### WHAT IS EXPECTED
Across the records, how many lines contain "will"? Answer with the number alone.

Stored dataset items
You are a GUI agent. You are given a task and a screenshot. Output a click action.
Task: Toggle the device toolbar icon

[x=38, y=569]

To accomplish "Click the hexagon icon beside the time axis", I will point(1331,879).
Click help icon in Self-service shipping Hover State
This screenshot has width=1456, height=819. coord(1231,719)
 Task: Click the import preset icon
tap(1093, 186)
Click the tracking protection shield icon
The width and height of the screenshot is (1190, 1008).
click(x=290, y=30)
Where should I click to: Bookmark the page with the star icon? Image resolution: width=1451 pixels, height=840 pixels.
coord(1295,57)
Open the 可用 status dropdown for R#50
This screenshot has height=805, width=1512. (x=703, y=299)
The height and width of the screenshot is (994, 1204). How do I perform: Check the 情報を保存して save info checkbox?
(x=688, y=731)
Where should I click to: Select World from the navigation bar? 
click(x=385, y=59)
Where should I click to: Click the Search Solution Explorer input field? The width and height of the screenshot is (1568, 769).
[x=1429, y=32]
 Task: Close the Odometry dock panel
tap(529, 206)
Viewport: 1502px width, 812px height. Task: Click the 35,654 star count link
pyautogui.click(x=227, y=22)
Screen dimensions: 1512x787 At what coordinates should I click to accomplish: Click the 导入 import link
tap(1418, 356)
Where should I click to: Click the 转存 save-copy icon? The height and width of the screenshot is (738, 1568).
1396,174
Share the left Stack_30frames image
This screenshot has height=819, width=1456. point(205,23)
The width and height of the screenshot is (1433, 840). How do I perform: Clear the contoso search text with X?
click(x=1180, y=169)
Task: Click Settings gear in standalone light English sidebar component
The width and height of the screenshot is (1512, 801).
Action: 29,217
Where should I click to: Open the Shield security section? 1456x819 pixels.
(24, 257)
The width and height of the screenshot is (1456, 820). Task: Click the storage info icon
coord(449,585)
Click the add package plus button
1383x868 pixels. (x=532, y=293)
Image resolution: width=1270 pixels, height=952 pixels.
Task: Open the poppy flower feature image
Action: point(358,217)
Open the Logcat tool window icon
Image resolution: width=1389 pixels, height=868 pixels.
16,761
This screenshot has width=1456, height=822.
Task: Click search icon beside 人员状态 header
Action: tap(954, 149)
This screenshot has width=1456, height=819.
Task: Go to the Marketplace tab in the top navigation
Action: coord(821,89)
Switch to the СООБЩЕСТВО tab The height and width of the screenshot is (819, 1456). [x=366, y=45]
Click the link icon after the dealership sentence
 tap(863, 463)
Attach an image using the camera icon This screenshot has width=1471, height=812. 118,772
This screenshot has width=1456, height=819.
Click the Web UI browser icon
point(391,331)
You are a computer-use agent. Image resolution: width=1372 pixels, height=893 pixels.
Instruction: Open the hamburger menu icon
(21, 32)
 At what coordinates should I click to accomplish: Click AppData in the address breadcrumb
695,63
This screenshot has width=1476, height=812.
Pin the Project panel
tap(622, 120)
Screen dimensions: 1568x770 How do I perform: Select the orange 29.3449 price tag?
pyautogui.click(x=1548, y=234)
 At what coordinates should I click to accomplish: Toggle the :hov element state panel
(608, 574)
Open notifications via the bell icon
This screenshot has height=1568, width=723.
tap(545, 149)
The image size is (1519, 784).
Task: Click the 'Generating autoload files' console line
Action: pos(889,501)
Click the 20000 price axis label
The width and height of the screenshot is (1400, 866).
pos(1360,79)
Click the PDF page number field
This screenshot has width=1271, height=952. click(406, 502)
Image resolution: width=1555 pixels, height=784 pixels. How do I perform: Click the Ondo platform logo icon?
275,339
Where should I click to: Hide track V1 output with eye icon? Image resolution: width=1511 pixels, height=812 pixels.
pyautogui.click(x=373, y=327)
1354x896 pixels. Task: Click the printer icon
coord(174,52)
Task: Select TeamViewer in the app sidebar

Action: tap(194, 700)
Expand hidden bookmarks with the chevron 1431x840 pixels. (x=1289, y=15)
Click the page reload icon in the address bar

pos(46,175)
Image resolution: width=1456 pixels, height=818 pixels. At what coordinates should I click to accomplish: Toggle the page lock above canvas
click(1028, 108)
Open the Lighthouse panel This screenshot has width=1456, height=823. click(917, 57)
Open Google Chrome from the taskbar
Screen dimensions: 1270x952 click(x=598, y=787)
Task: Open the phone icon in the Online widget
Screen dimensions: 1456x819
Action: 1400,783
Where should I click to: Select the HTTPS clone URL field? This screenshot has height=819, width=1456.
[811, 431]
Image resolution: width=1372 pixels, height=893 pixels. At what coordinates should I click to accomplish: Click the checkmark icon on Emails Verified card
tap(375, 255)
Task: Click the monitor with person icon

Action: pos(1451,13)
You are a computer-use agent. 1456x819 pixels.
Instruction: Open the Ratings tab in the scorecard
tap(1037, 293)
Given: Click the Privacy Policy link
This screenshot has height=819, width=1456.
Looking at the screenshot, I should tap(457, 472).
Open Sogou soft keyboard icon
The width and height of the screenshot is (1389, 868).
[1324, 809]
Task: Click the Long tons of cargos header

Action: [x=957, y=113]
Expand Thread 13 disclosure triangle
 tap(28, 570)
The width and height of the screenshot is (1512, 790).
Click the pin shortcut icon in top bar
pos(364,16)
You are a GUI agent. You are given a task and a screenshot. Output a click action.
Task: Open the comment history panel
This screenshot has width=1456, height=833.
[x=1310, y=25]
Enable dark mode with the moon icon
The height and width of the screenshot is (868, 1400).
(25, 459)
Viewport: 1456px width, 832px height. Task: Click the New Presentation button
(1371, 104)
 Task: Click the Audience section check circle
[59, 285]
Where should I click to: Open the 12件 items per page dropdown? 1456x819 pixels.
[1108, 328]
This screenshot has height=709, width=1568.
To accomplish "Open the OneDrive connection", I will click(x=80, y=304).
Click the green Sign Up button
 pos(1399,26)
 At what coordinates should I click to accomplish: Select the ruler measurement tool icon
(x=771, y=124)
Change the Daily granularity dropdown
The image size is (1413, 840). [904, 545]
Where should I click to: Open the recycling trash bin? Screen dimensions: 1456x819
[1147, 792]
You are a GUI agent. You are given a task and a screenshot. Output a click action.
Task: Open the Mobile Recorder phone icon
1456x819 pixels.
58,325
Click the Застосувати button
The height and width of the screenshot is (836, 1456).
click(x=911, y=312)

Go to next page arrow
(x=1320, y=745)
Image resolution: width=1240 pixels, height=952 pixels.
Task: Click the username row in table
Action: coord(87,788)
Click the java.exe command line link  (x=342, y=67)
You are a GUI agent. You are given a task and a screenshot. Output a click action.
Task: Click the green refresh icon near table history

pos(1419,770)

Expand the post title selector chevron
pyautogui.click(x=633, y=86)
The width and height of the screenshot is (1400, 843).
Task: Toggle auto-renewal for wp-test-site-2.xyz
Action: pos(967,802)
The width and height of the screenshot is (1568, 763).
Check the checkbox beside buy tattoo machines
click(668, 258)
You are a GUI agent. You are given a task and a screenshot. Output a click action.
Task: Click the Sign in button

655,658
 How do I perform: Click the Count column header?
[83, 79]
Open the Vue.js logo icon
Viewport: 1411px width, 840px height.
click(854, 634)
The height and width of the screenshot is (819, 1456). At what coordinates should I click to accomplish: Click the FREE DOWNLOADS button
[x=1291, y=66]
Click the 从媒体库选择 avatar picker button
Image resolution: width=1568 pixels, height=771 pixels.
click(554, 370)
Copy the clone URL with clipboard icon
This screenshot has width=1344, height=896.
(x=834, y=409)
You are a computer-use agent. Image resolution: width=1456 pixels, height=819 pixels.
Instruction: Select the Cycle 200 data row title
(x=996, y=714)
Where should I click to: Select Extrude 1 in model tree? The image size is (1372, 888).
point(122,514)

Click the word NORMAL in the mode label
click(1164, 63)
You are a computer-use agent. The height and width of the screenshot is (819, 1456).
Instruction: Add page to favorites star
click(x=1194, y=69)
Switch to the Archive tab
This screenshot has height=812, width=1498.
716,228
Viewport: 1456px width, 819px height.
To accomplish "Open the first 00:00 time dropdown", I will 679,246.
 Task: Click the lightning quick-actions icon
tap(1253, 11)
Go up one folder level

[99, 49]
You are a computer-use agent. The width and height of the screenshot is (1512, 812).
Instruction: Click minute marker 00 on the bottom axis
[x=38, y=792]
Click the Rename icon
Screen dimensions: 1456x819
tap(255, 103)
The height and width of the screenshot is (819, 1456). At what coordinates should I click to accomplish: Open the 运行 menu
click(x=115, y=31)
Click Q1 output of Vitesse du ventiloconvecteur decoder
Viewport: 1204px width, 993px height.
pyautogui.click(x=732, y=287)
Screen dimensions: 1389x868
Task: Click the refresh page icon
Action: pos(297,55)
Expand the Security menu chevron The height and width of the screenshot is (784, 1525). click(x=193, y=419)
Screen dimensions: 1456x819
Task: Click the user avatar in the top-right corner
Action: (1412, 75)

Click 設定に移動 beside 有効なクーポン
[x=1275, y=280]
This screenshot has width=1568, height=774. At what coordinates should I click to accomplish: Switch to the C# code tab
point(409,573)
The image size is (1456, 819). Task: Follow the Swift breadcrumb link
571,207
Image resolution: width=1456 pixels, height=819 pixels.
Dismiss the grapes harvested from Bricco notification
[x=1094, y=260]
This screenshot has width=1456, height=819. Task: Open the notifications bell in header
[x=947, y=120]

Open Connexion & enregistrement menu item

### TASK SOLUTION
3